Shukishi, true to his word, is facing it. He is in Tokyo, following a long journey from the South with his wife, to visit his children. But the son and daughter, busy in the hive of their lives, send the parents to a spa. They return early (the resort is noisy with young revelers), unexpected by the daughter, who is hosting a meeting at home that evening. So the elderly couple spend the hot afternoon in a park, and in the evening Shukishi visits his friends while his wife Tomi spends the night with her widowed daughter-in-law.
Through this delicately-crafted slow-moving narrative Ozu reveals the fractured nature of families in postwar Japan. The country is industrialising rapidly; family values are no longer what they used to be. But time changes the nature of things: life must go on. Mono no aware.
The parents, Shukishi and Tomi, bear all of it without complaint. Later, reflecting on the visit, Shukishi says to Tomi:
“I’m surprised how children change.

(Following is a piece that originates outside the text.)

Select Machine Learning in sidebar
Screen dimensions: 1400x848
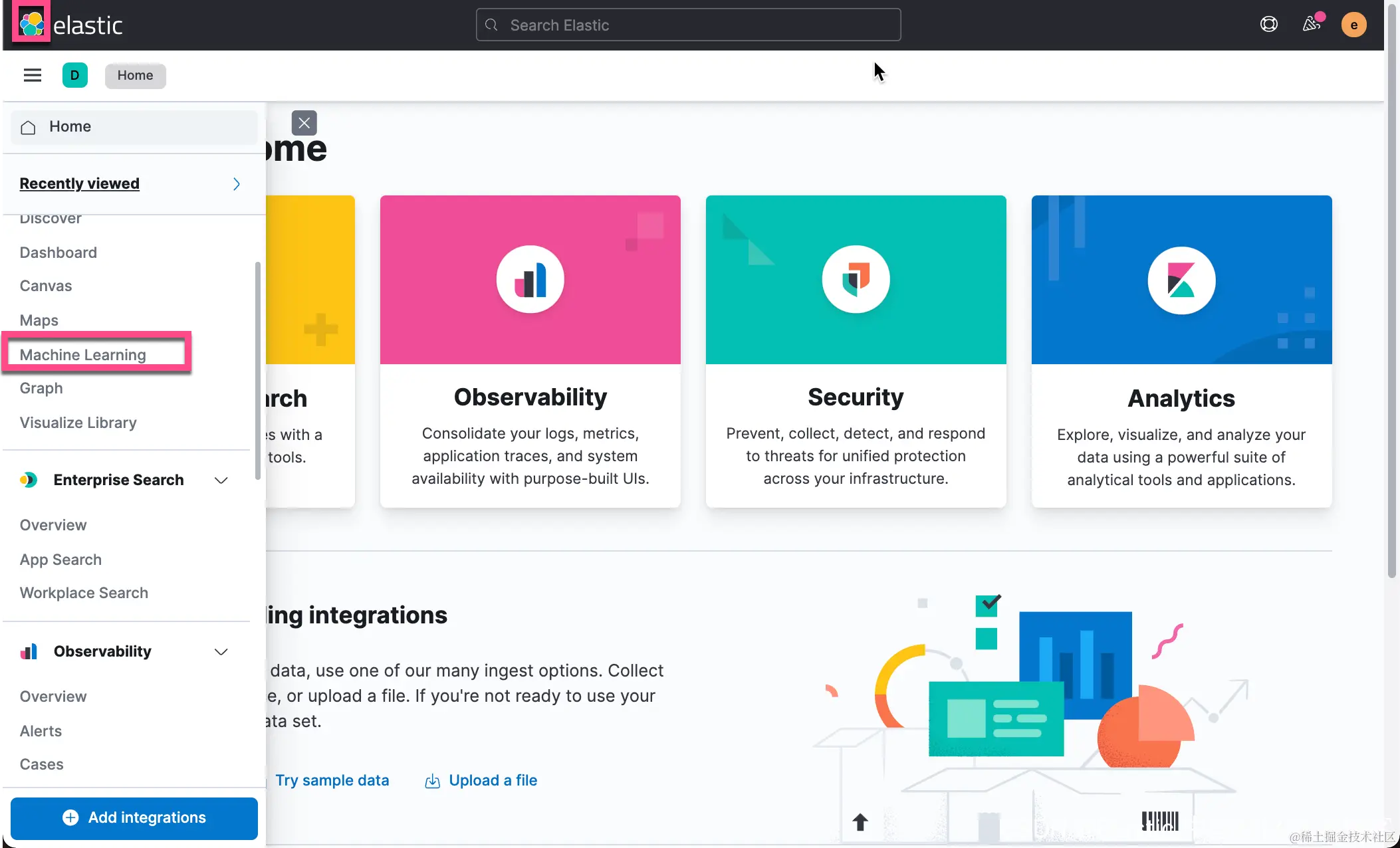point(83,355)
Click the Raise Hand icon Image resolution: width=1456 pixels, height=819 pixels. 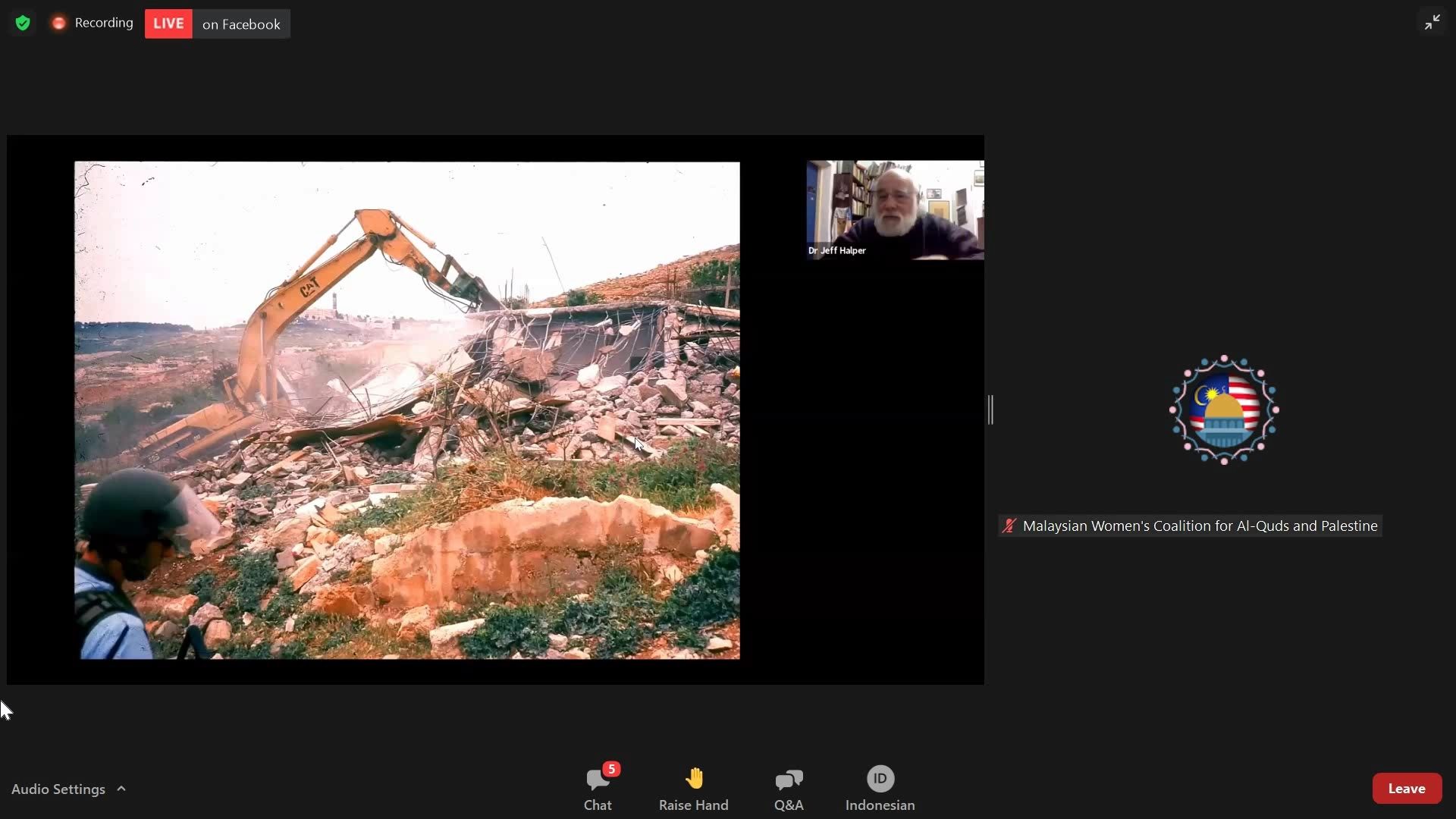[x=693, y=779]
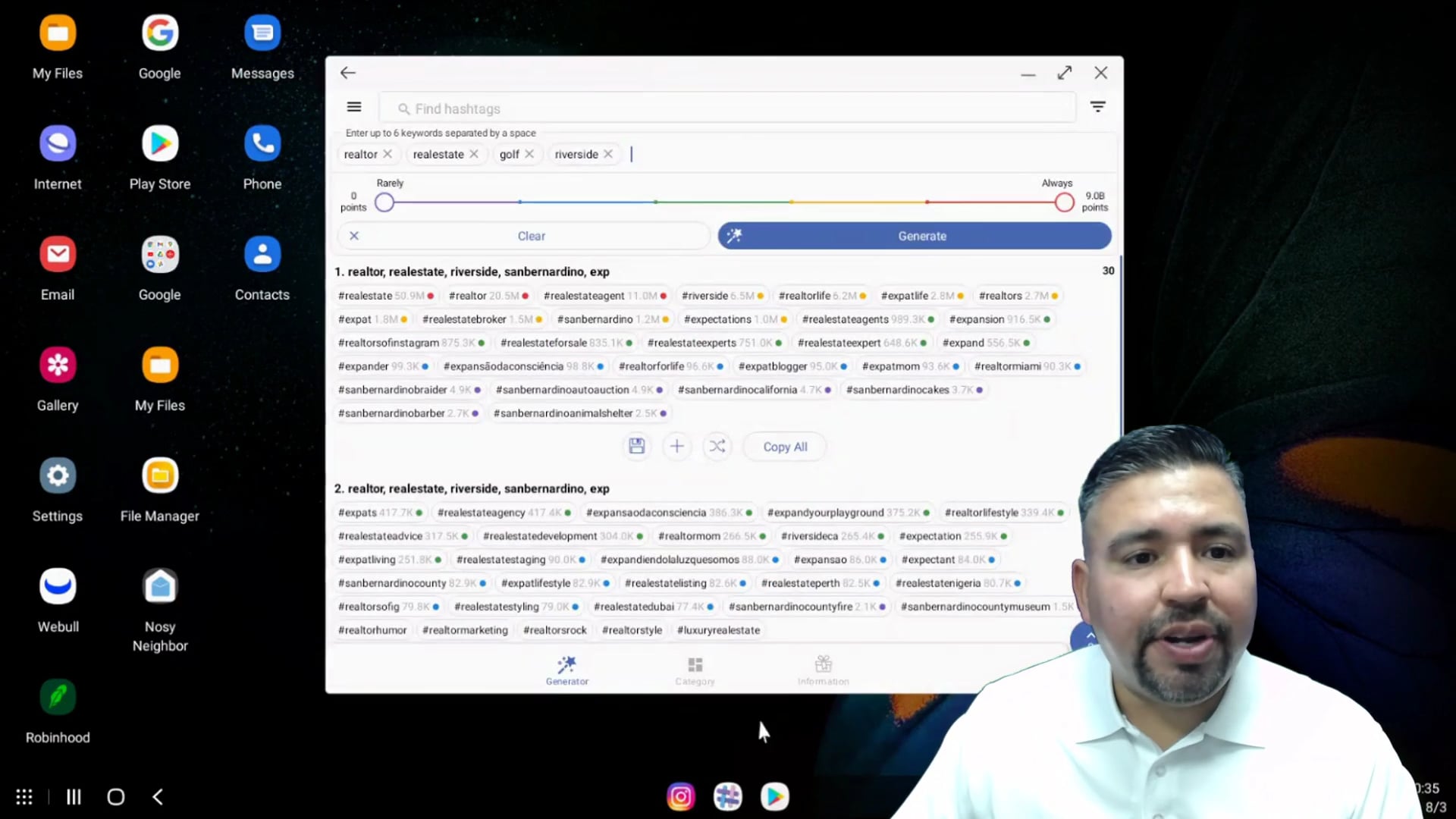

Shige used to be much nicer before. A married daughter is like a stranger.” And then: “Children do not live up to their parents expectations.” He laughs, and adds: “Let’s be happy that they’re better than most.”
Tomi agrees: “They’re certainly better than average.”
“We should consider ourselves lucky.”
“Yes, we are very, very lucky.”
The children aren’t nasty; they mean well, they try and help. Some show more compassion than others. They are selfish in the way the average human is selfish, and they rationalize their actions as we all do. Perhaps this is what Ozu wants to tell us: in spite of our good intentions, we may never meet our parent’s expectations; and as parents, our children will always fall short of our own.
* * *
Last month, on E’s final day at work, her boss threw a surprise party. It took some careful preparation to ensure that E did not learn of this plan: she had access to our office calenders and even to some of our mailboxes. At half-past four a group of colleagues entered her office with a tray of champagne glasses and drinks. A small celebration followed: the boss gave the customary speech, we toasted to E’s new life ahead, and wished her luck. Later, she packed her stuff, tidied up her desk, and left.
Some days later I received a message from a niece in India. She had just graduated with a degree in computer science and was looking for opportunities to study abroad – would Germany be a good option? The move, if it happened, would take her thousands of miles away from her parents in Bangalore. Hers is the aspiration of the average young Indian graduate: to seek opportunity, no matter how far from home. And she would probably find it hard to understand E’s story, to see why someone would leave a good job for no other reason than to be close to family.